Bootstrap a router host declaratively
routerd can describe most first-boot host preparation in the router YAML. The goal is not to replace an installer, but to keep the router-specific drift out of ad hoc shell history.
Package Dependencies
routerd derives normal OS package dependencies from the resources in the
config. Use Package only as a narrow override for dependencies that cannot
yet be derived.
apiVersion: system.routerd.net/v1alpha1
kind: Package
metadata:
name: router-service-dependencies
spec:
packages:
- os: ubuntu
manager: apt
names:
- dnsmasq
- nftables
- conntrack
- kmod
- wireguard-tools
- tailscale
- os: alpine
manager: apk
names:
- dnsmasq
- nftables
- conntrack-tools
- iproute2
- wireguard-tools
- tailscale
- os: freebsd
manager: pkg
names:
- dnsmasq
- wireguard-tools
- mpd5
Kernel modules
Linux kernel modules are derived from the router resources that need them, such
as NAT, firewall logging, traffic flow logging, and WireGuard. KernelModule
is not a user-facing config kind.
Sysctl profile
routerd derives forwarding, conntrack accounting, reverse-path-filter, redirect,
TCP, and RA sysctls from router resources. Do not list SysctlProfile in normal
configs.
Use SysctlProfile only as a narrow escape hatch for a platform-specific kernel
setting that routerd cannot yet derive. Override only the values that differ
from the profile.
apiVersion: system.routerd.net/v1alpha1
kind: SysctlProfile
metadata:
name: router-runtime
spec:
profile: router-linux
runtime: true
persistent: true
overrides:
net.netfilter.nf_conntrack_udp_timeout: "60"
Existing host networking
routerd derives systemd-networkd and systemd-resolved adoption drop-ins from
Interface, DHCP, DNS, and RA resources. Do not declare those drop-ins in YAML.

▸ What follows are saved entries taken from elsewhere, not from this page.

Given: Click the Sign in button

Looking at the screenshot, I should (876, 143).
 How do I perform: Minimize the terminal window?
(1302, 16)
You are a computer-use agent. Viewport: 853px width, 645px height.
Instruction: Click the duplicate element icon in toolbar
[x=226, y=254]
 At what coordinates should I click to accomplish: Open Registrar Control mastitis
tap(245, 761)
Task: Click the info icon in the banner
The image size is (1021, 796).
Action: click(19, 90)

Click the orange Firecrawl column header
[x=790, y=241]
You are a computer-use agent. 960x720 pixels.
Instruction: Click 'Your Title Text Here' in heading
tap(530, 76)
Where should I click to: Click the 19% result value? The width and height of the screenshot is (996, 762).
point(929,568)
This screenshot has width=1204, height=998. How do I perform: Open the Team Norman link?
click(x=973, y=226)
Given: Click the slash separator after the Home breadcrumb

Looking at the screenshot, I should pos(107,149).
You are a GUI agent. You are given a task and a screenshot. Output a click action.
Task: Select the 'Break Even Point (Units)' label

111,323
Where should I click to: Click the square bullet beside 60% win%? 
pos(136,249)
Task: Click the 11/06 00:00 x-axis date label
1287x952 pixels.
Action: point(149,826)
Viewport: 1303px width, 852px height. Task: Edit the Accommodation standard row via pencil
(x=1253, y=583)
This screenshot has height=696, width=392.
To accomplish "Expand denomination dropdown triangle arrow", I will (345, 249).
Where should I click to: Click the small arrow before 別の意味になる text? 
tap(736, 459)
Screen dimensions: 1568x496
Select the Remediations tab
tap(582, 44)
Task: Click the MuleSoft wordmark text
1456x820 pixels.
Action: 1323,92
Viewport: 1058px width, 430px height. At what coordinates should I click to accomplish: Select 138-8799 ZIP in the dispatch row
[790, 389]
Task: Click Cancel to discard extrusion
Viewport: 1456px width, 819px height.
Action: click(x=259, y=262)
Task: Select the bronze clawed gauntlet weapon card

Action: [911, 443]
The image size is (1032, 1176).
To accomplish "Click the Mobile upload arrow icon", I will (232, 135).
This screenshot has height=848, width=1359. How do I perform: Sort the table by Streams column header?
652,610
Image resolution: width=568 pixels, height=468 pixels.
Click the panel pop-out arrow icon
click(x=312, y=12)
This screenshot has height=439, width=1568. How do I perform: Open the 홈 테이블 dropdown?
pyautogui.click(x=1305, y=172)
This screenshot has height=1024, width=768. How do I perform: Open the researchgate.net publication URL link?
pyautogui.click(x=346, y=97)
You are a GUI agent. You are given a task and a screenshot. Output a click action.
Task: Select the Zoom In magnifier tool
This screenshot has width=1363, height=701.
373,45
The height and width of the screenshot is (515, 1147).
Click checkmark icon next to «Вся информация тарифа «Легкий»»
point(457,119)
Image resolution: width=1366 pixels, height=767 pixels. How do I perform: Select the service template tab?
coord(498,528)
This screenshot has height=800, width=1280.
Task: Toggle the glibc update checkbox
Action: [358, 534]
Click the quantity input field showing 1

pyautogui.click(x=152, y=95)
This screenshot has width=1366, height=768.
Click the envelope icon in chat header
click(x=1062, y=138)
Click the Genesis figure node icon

On Ubuntu 26.04 LTS, systemd-networkd may bind a DHCPv6 client socket on an
interface even when the installer netplan sets dhcp6: false, depending on RA
state. For routerd-owned WAN/LAN links, also set accept-ra: false during OS
bootstrap and leave only IPv6 link-local addressing at the installer netplan
layer. This keeps UDP port 546 available for routerd-dhcpv6-client and avoids
the install-time network policy competing with routerd's DHCPv6-PD and
RA/DHCPv6 renderers. Keep management DHCP on a separate management interface.
network:
version: 2
renderer: networkd
ethernets:
wan0:
dhcp4: false
dhcp6: false
accept-ra: false
link-local: [ipv6]
optional: true
lan0:
dhcp4: false
dhcp6: false
accept-ra: false
link-local: [ipv6]
optional: true
mgmt0:
dhcp4: true
dhcp6: false
accept-ra: false
link-local: [ipv6]
optional: true
If the WAN needs an RA-learned IPv6 default route for provider DNS or AFTR resolution, declare the WAN interface and the DHCPv6/RA resources. routerd will derive the required systemd-networkd drop-in while keeping systemd-networkd's DHCP clients out of the way.
routerd-managed service units and init scripts are generated from the owning resource kinds. Do not declare local service-manager units in routerd config; write the desired router resources and let the renderer derive the host artifacts.
On Alpine/OpenRC, routerd render alpine --out-dir <dir> can render OpenRC
scripts for routerd, managed dnsmasq, routerd-healthcheck, DNS resolver,
firewall logger, PPPoE, and Tailscale. During apply, routerd installs those
scripts under /etc/init.d and uses rc-update and rc-service only when the
current OpenRC state needs a change.
Synthesized DNS resolver scripts are rendered but not enabled or started until
runtime config materialization is available outside the controller loop.
It does not emulate systemd-only concepts. systemd-networkd/resolved drop-ins,
systemd sandboxing fields, and timesyncd ownership remain unsupported on OpenRC
until they have native Alpine semantics.
Apply order
For a remote router, keep the operational order conservative:
- Install the routerd binaries and a minimal config.
- Validate the full config.
- Run a dry-run apply.
- Confirm management interface and SSH are protected.
- Apply.
- Verify
routerctl status, forwarding, DNS, and the Web Console.